Archive for July 18th, 2011

July 18, 2011

Workin’ It Out

SO. Now that we’ve talked about the idiots I run into when I “run”…

Let’s talk about the actual WORKOUT PLAN.

A few months ago I attempted the much lauded C25k plan … and hated it. Partially because I was breaking down muscle I’d built through years of dance (Fun fact: many dance styles build muscle along the sides of your calves. Running builds it along the back. According to my doctor, the two do not mix.) and it hurt like HELL, and partially because … well … it’s just a really poorly thought out plan.

I mean seriously, you cannot expect someone who hasn’t done any kind of exercise in a while to run 60 seconds at a time with only 90 seconds in between each set. Sure, the first few times it’s easy, but when you get to the 6th or 7th set, you’re going to be hurting.

I plodded along with it, but once I hit week 4 (or was it 5?) … and you jump from 8 minutes at a time to 20 minutes at a time? Yah, I was done. My legs hurt, my back was sore, I was tired all the time and I decided to sell my race registration. I was wussing out. Not something I’ve done in exercise before, so I was pretty sure this plan was not for me.

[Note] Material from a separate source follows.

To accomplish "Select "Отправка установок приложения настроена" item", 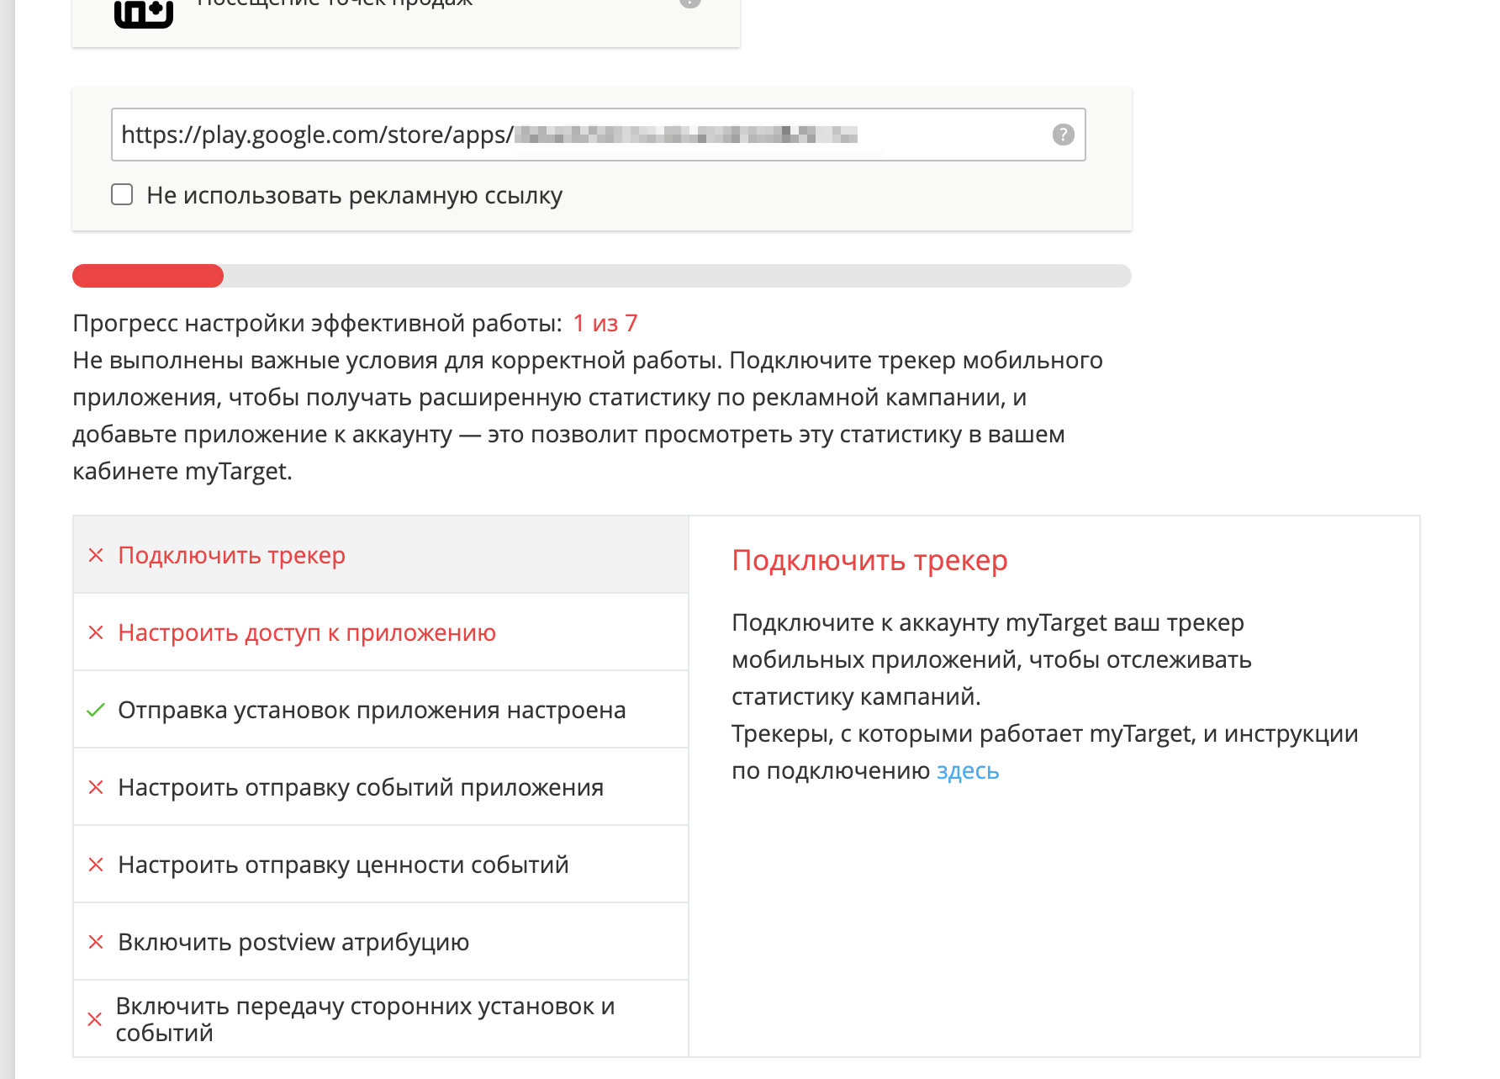I will click(372, 710).
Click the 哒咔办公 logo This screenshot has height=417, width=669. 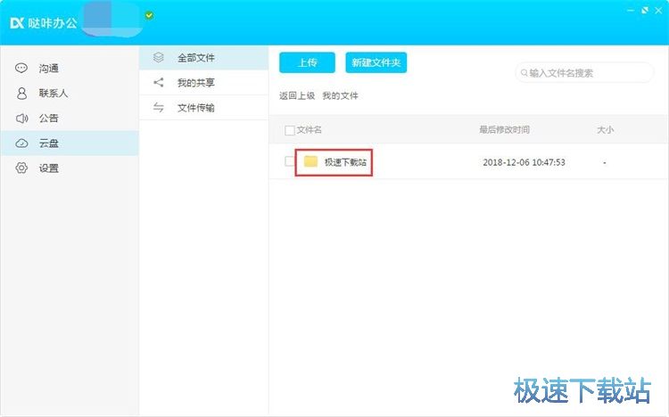pyautogui.click(x=43, y=22)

Let’s skip ahead a couple of months. Husband decides he’s got a deathwish and registers for the Marine Corps Marathon on October 30th, and do I want to run the 10k? I’m helpless when he gets excited about including me in his stuff, so I signed up … not particularly caring that I had NO IDEA how I was going to make it through 6.2 miles.

Enter the Couch-to-10k Plan I found on Daily Burn.

click to embiggen

Yes, the workouts are twice as long. But look! In week 1 you get 4:30 to recover after each :30 of running! EASY! And from there the first 6 weeks you work your way up :30 at a time! True, in week 9 you jump 2 minutes up, and in week 10 you double … but by then, you’ve been running regularly almost 3 months. And if Alyssa’s running journey is any indication, that jump will be a piece of cake, with or without the little running lady’s encouragement.

An added bonus? By week 6 this plan has you doing just shy of the 10k (as in .21 miles shy … or 2 minutes of running) in 75 minutes. (At least, that’s at my current paces.) which means, by week 6, I’ll be sure I can finish the race in a respectable time, even if I’m doing run-walk pacing. Woot!

So is there anyone out there who wants to do this with me? We can encourage each other, and make it through, and BY OCTOBER be running 6+ miles. 6 miles is downright RESPECTABLE. Think about it … it’s enough to enter various races (St. Paddy’s Day 8k anyone? Rachel, I’m looking at you!), and enough to join in if people ask if you want to go for a run.

I’m going to keep track of my progress like so:

 

Oh hey, look! That’s a screencap of my. own. blog. See the little “Workin’ It Out” tab? You got it!

I’ll keep updating every couple of weeks (or weekly, if I get motivated to) to keep us all on track. So far, week 1 is in the bag. ONWARD TO WEEK 2!